Enhance-then-Balance Modality Collaboration for Robust Multimodal Sentiment Analysis
Abstract
Multimodal sentiment analysis (MSA) seeks to infer human emotions by integrating heterogeneous signals from text, audio, and visual modalities.Although recent approaches attempt to leverage cross-modal complementarity, they often struggle to fully utilize weaker modalities.In practice, the expressive power across modalities is inherently imbalanced: dominant modalities tend to overshadow non-verbal ones, which not only limits their contribution but also induces modality competition during training.This imbalance leads to degraded fusion performance and poor robustness under noisy or missing modalities.To address these challenges, we propose a novel model, Enhance-then-Balance Modality Collaboration framework (EBMC).
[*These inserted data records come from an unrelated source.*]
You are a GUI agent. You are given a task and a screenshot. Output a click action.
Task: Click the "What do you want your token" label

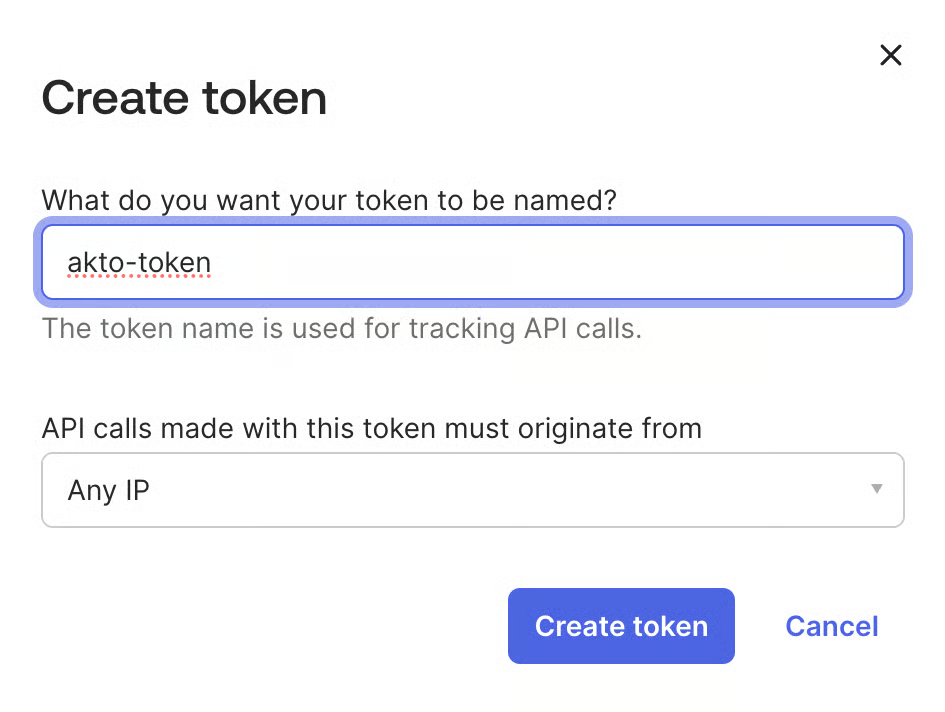[329, 200]
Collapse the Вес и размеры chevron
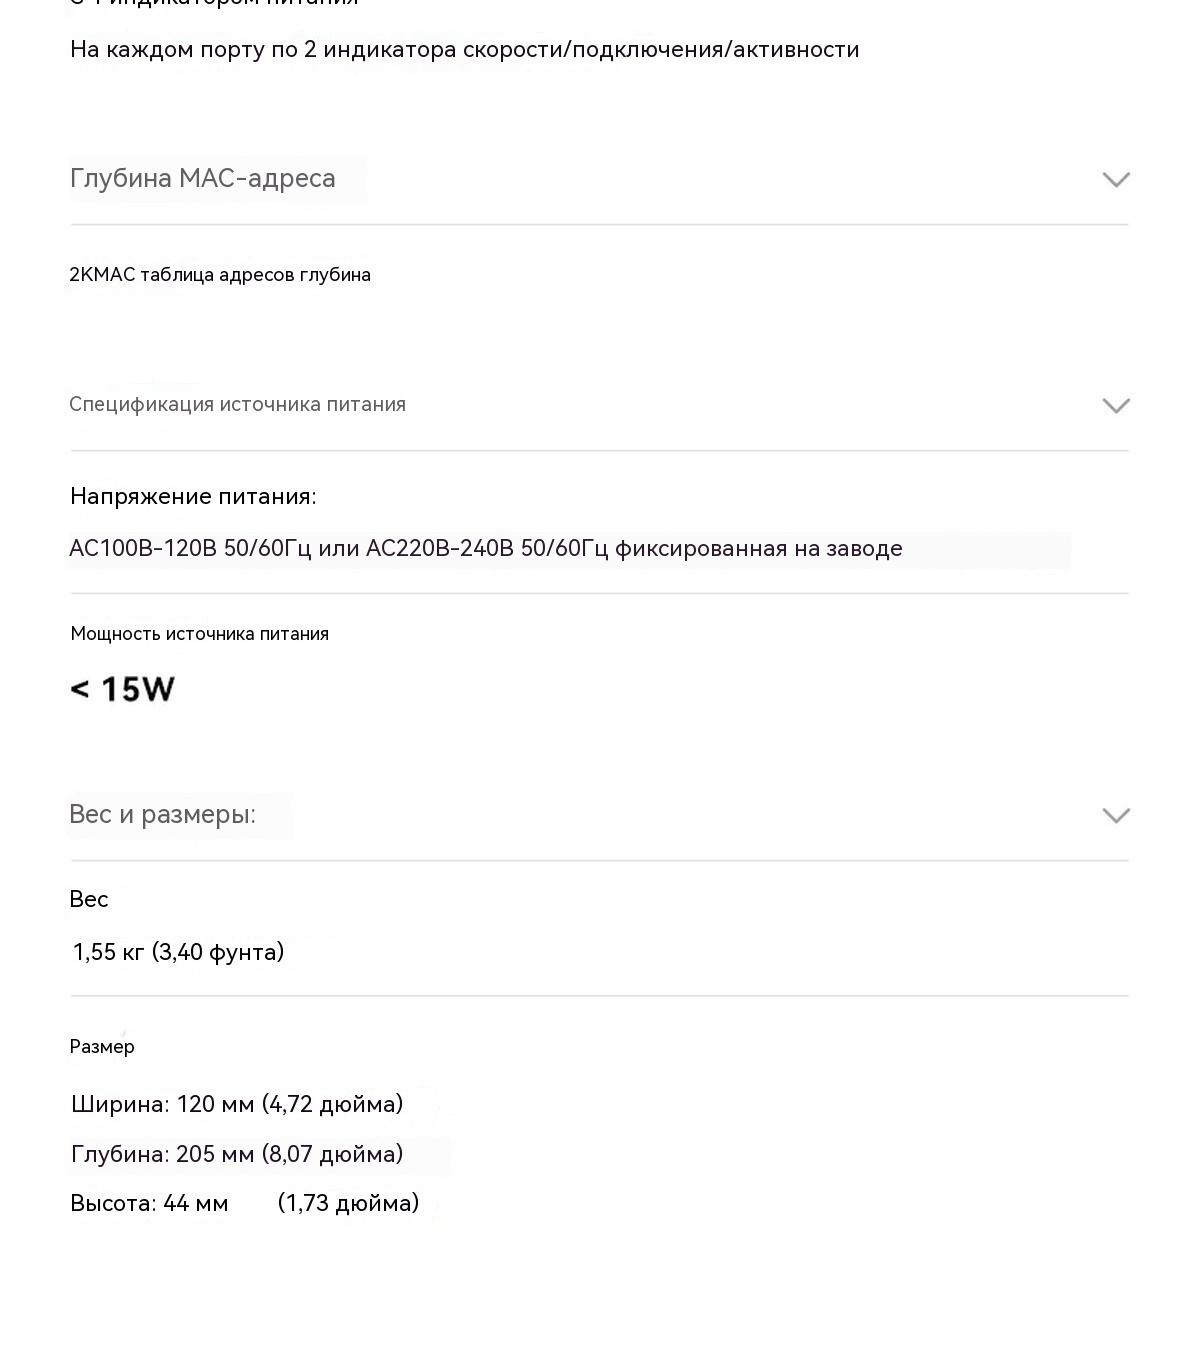 pos(1116,816)
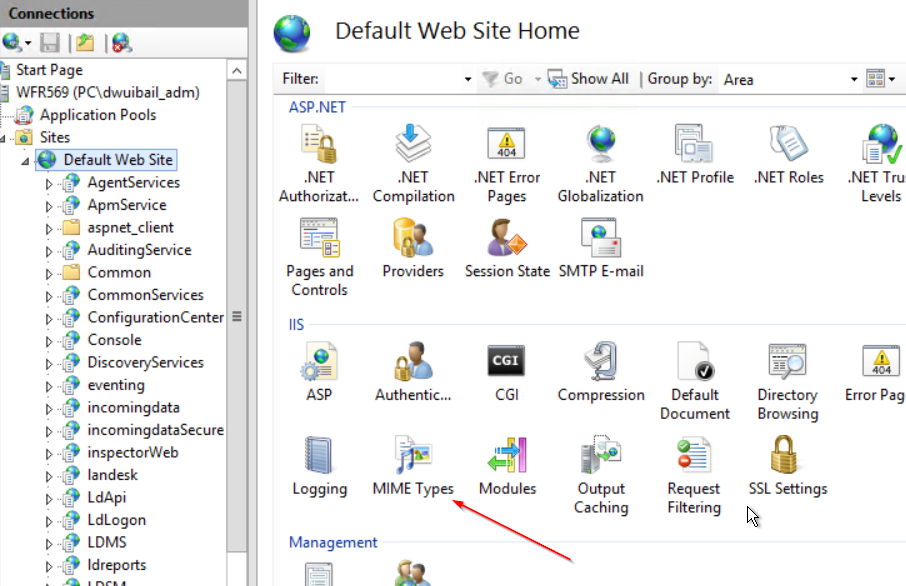
Task: Expand the AgentServices tree node
Action: (48, 183)
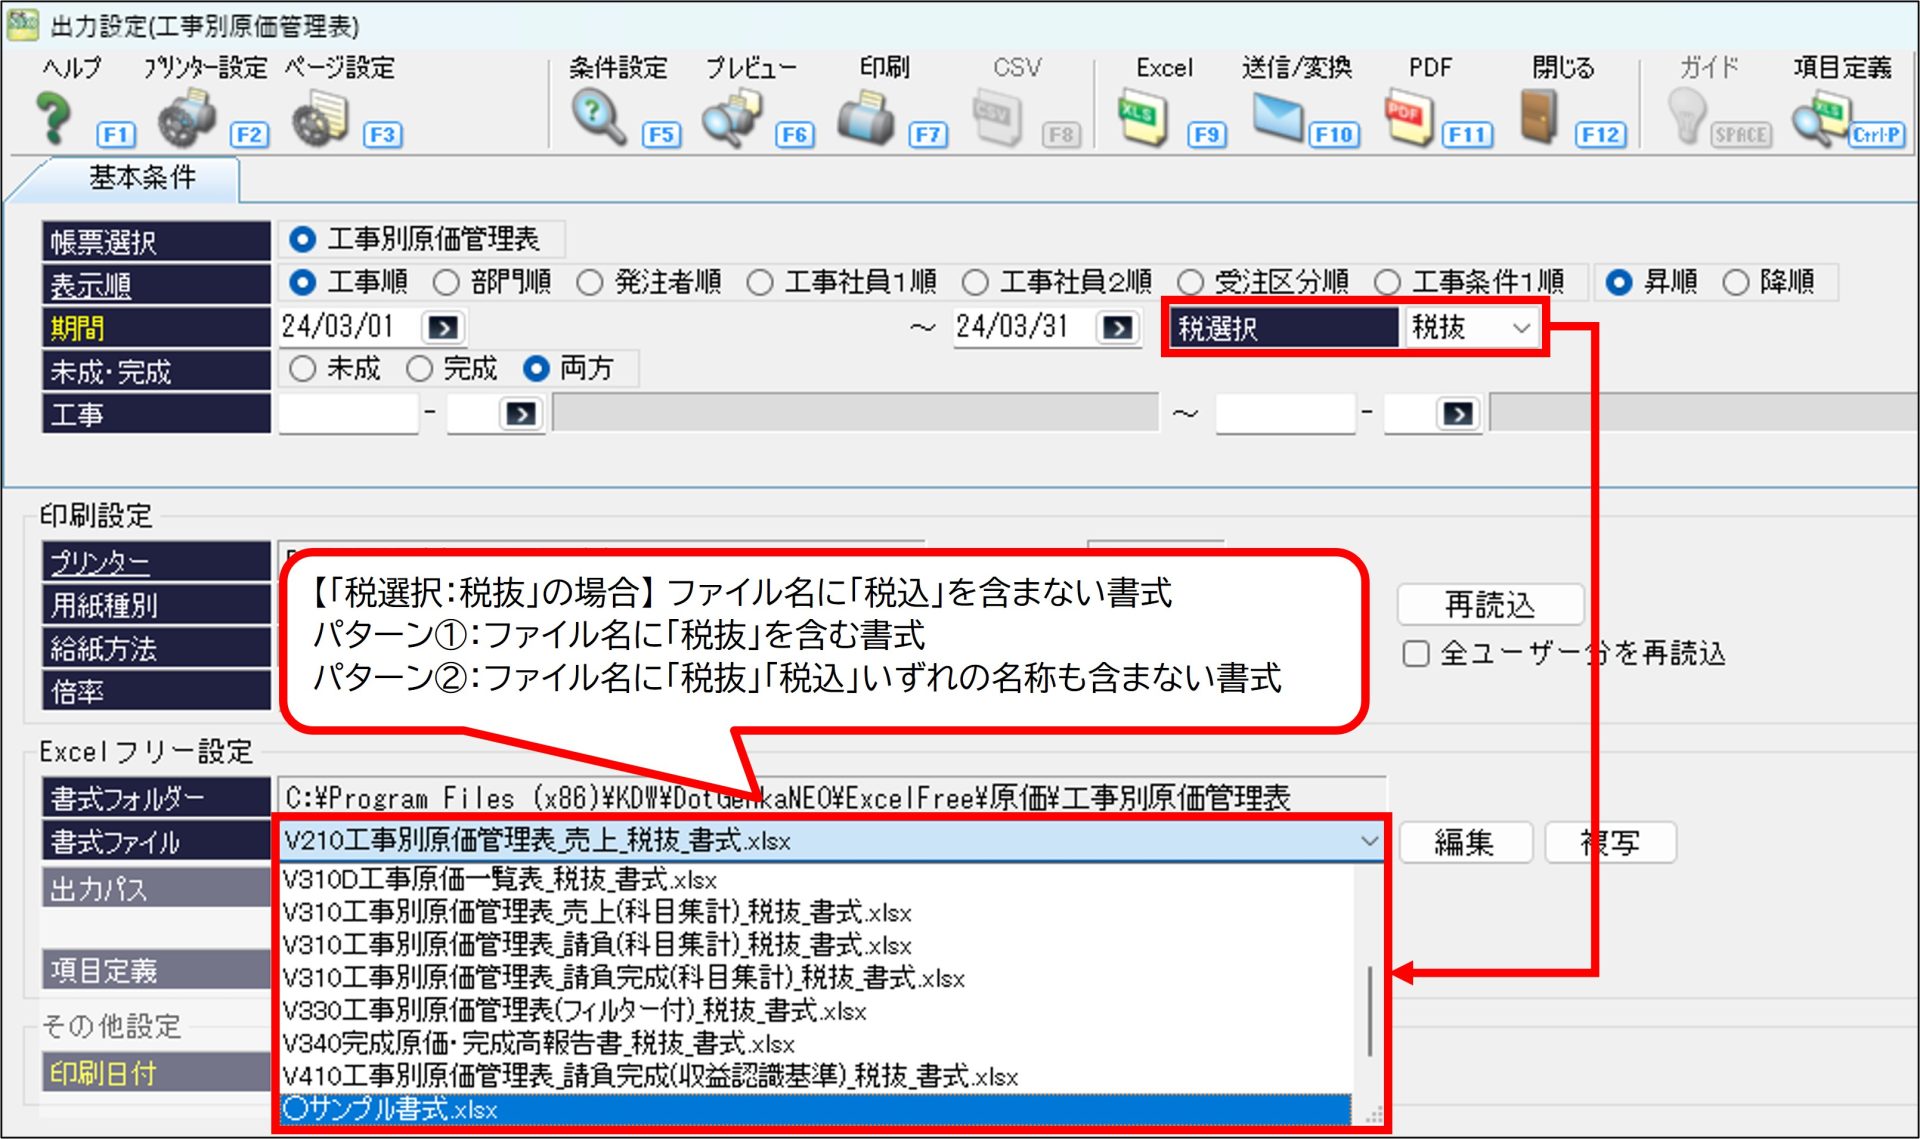Expand the 書式ファイル combo box arrow
Viewport: 1920px width, 1139px height.
coord(1369,841)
EBMC first improves representational quality via modality semantic disentanglement (MSD) and cross-modal complementary enhancement (CCE), which strengthens weaker modalities using information from other modalities.To prevent dominant modalities from overwhelming others during joint optimization, EBMC introduces an Energy-guided Modality Coordination (EMC) mechanism that models modality contributions via energy potentials and achieves implicit gradient rebalancing through a differentiable equilibrium objective.Further, an Instance-aware Modality Trust Distillation (IMTD) module estimates sample-level modality reliability and adaptively modulates fusion weights, ensuring robustness against noise and modality incompleteness.Extensive experiments on multiple MSA benchmarks demonstrate that EBMC achieves state-of-the-art or competitive results.Moreover, EBMC maintains strong performance under missing-modality settings, highlighting its effectiveness and robustness.